Consigne →
Reproduisez à l'identique tout le passage du texte sur la responsabilité, depuis « Madame R. pratique » jusqu'à « lésions aux cervicales. ».

Texte proposé →
=-=-=
Responsabilité
Mons (1er chambre), 30 avril 2020, RG n° 2019/RG/209 disponible sur www.juridat.be
Lors d’un match de football, un joueur a effectué un tacle sur un autre joueur ce qui lui a causé plusieurs fractures à la jambe droite. Le joueur blessé estime que l’autre a engagé sa responsabilité extracontractuelle et lui doit une indemnité.
Dans un premier temps, la Cour d’appel constate que la faute n’a pas été sifflée par l’arbitre. Elle estime cependant qu’il ne s’agit pas d’un indice déterminant. Après audition de plusieurs témoins, il en est ressorti que le tacle avait été effectué les deux pieds en avant et que ceux-ci avaient touché les jambes du joueur avant de toucher le ballon. La Cour d’appel a considéré que le joueur n’avait pas eu un comportement prudent et diligent et n’avait pas respecté les règles de la FIFA qui interdit les tacles irréguliers. Sont irréguliers les tacles effectués quand le ballon n’est pas directement dans les pieds du joueur adverse et que celui-ci se dirige vers les jambes du joueur et non vers le ballon.
La Cour a donc conclu qu’il y avait eu violation des articles 1382 et 1383 du Code civil.
Civ. fr. Bruxelles (77e ch.), 21 mai 2021, R.G.A.R., 2021, p. 15822.1.
Madame R. pratique le trapèze de manière régulière. Lors d’un entraînement, celle-ci rate une figure et retombe sur la tête dans le filet de sécurité. Cela lui causera plusieurs lésions aux cervicales.
=-=-=
Données fournies →
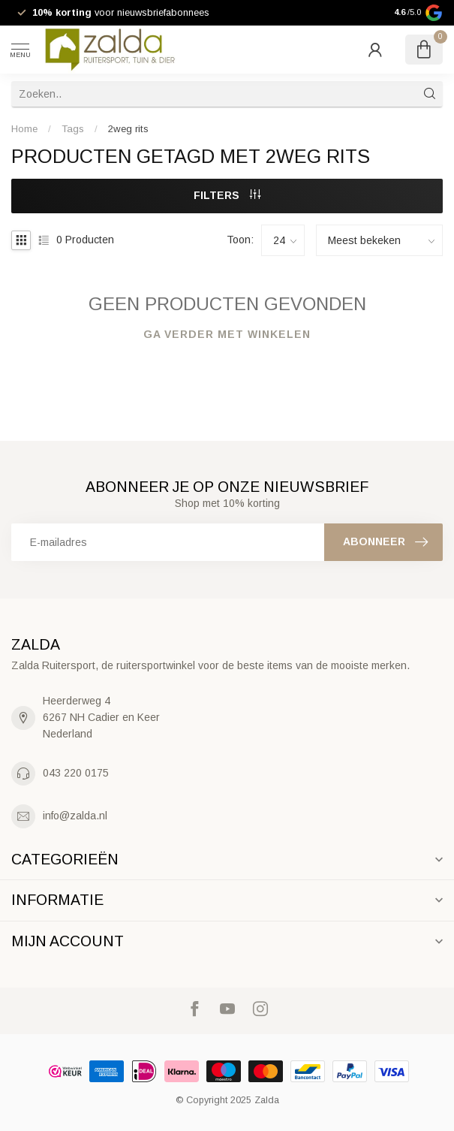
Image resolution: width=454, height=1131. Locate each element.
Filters (227, 195)
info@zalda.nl (75, 816)
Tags (73, 128)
=-=-=
Corrigé →
Madame R. pratique le trapèze de manière régulière. Lors d’un entraînement, celle-ci rate une figure et retombe sur la tête dans le filet de sécurité. Cela lui causera plusieurs lésions aux cervicales.